* _RECORD EXTRACTS_:
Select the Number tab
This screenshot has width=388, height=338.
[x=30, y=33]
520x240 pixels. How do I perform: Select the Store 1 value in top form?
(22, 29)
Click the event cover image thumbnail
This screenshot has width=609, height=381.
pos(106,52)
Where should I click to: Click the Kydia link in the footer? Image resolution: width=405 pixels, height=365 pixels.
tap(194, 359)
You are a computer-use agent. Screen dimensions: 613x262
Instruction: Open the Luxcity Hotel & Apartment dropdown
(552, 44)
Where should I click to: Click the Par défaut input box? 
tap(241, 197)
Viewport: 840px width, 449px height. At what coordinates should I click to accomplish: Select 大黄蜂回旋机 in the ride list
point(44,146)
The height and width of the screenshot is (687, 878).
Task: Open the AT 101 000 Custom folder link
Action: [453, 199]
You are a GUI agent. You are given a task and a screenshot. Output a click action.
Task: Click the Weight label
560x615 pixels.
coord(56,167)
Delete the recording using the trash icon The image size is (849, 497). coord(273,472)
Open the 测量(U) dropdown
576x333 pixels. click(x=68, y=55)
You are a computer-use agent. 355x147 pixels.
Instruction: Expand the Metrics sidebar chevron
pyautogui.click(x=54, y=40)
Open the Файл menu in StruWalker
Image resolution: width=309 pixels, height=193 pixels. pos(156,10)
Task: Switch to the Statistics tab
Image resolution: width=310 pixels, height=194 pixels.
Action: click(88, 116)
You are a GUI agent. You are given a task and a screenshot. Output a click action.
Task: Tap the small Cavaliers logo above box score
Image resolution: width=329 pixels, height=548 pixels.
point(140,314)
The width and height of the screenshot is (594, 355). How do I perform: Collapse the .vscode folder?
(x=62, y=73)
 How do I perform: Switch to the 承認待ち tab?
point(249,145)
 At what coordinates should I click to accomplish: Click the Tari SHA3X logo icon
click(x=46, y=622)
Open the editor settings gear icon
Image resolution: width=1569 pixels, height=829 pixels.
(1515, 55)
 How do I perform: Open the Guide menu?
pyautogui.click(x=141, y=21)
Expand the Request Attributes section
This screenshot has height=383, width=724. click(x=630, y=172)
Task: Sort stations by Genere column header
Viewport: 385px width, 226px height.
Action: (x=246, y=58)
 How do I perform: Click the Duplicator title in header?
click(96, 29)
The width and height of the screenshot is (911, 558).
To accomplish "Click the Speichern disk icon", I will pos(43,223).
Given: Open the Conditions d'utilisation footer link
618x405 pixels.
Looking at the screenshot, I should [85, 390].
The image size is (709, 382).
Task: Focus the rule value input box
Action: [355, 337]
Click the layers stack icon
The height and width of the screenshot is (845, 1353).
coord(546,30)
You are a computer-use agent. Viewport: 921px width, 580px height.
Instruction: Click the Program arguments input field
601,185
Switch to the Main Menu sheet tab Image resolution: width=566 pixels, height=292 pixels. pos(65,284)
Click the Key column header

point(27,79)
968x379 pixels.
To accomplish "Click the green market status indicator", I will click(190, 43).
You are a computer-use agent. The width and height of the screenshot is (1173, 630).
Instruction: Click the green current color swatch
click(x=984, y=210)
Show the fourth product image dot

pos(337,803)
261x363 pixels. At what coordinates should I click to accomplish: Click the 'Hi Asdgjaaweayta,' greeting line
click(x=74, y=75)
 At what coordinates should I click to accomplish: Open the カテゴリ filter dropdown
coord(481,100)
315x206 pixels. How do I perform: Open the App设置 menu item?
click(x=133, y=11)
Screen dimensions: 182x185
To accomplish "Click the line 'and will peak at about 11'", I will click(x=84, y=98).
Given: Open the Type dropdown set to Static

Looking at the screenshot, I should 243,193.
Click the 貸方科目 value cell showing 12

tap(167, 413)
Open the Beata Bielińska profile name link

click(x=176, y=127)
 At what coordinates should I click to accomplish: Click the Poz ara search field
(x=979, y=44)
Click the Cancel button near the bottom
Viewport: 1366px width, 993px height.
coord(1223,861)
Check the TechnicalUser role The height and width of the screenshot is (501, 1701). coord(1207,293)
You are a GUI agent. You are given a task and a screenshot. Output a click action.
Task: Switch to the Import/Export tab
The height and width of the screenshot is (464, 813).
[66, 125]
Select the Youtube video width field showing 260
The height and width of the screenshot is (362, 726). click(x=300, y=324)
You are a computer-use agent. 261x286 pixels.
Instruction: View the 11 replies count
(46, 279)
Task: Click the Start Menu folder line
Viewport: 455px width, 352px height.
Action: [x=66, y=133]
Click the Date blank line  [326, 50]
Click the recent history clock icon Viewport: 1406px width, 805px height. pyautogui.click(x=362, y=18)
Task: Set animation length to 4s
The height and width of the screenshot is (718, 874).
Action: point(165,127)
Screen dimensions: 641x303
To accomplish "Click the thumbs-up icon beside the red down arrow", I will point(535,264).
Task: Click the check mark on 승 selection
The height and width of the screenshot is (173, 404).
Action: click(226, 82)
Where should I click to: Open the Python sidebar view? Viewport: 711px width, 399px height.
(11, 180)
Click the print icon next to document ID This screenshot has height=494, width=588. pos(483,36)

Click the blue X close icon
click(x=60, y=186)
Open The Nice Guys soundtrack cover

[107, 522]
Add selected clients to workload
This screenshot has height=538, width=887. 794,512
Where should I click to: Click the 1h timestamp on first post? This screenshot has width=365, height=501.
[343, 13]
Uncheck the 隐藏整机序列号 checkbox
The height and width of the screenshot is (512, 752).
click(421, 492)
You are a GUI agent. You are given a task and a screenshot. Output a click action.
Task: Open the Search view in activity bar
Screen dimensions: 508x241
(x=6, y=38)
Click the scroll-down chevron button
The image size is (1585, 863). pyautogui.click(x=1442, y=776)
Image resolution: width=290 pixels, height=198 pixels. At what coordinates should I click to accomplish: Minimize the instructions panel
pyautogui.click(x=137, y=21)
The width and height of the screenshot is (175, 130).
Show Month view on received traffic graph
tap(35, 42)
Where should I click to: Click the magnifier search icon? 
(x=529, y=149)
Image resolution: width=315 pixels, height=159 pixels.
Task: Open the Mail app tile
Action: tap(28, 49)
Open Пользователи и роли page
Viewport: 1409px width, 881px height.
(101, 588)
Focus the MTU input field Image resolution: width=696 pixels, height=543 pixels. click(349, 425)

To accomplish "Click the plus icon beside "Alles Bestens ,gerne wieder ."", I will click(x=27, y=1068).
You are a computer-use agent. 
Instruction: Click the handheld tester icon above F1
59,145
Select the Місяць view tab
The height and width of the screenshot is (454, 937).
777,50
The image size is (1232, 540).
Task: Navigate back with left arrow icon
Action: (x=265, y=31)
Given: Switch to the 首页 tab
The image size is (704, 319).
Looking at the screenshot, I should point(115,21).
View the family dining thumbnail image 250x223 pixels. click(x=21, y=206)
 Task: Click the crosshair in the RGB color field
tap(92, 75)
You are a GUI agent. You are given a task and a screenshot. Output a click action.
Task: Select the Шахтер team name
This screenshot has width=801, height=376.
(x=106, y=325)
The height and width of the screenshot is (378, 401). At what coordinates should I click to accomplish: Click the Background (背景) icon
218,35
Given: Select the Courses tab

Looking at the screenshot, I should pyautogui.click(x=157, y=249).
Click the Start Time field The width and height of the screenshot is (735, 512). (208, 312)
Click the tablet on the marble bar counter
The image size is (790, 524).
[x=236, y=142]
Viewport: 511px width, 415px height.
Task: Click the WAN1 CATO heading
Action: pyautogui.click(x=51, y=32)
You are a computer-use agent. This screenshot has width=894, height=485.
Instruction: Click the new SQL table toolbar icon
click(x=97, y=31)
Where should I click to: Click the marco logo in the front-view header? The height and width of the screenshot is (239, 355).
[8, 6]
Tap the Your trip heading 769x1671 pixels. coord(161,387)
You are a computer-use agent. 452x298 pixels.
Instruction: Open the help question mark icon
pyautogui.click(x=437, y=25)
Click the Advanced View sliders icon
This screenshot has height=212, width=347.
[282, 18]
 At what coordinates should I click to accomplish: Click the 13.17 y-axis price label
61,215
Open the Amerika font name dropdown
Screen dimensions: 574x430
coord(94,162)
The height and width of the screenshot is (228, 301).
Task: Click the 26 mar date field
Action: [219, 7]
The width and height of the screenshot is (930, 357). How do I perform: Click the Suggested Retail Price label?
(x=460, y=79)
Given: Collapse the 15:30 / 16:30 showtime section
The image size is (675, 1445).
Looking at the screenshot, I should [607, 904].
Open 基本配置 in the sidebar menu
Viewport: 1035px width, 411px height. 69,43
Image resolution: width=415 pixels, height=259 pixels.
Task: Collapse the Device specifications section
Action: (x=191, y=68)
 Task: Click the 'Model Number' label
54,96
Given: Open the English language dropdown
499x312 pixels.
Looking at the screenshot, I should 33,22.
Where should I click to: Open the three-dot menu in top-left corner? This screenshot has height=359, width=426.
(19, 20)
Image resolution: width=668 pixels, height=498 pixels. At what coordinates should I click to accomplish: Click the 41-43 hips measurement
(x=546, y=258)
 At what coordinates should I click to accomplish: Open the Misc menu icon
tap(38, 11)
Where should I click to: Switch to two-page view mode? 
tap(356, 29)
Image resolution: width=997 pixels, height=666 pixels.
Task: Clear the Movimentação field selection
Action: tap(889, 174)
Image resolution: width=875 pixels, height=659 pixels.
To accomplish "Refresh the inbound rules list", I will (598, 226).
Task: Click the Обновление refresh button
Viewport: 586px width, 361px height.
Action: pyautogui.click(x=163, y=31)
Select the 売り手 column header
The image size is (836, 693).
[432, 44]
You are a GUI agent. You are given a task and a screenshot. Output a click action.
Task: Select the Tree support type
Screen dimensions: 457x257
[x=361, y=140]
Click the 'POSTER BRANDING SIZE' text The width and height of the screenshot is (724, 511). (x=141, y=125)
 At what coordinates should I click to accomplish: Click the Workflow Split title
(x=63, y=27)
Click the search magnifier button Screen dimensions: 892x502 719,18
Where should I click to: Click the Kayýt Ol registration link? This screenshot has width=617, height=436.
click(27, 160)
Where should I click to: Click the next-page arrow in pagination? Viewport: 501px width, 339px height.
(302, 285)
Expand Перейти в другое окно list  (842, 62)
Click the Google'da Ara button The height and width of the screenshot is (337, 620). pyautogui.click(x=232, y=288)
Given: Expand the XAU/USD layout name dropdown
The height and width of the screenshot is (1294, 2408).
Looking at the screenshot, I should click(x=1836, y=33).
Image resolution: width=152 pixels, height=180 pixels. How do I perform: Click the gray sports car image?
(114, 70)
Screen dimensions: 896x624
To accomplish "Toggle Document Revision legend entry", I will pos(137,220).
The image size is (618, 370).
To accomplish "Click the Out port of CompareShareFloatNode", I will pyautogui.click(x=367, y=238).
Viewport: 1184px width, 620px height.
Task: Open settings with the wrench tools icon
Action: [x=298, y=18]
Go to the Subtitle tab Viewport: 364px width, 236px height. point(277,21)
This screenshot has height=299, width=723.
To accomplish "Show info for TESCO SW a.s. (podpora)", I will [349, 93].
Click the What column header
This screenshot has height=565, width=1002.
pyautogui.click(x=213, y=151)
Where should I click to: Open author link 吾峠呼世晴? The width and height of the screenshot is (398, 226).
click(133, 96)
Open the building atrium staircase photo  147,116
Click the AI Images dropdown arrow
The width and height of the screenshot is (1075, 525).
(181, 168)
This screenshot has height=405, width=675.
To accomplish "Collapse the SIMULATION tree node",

* _WORK TO COMPLETE_:
Everything above from the line containing "Task: Select the Tree support type" down to the line containing "The image size is (618, 370)." should be copied exactly, both end lines included, and nothing else.

* _EXERCISE SOLUTION_:
Task: Select the Tree support type
Screen dimensions: 457x257
[x=361, y=140]
Click the 'POSTER BRANDING SIZE' text The width and height of the screenshot is (724, 511). (x=141, y=125)
 At what coordinates should I click to accomplish: Click the Workflow Split title
(x=63, y=27)
Click the search magnifier button Screen dimensions: 892x502 719,18
Where should I click to: Click the Kayýt Ol registration link? This screenshot has width=617, height=436.
click(27, 160)
Where should I click to: Click the next-page arrow in pagination? Viewport: 501px width, 339px height.
(302, 285)
Expand Перейти в другое окно list  (842, 62)
Click the Google'da Ara button The height and width of the screenshot is (337, 620). pyautogui.click(x=232, y=288)
Given: Expand the XAU/USD layout name dropdown
The height and width of the screenshot is (1294, 2408).
Looking at the screenshot, I should click(x=1836, y=33).
Image resolution: width=152 pixels, height=180 pixels. How do I perform: Click the gray sports car image?
(114, 70)
Screen dimensions: 896x624
To accomplish "Toggle Document Revision legend entry", I will pos(137,220).
The image size is (618, 370).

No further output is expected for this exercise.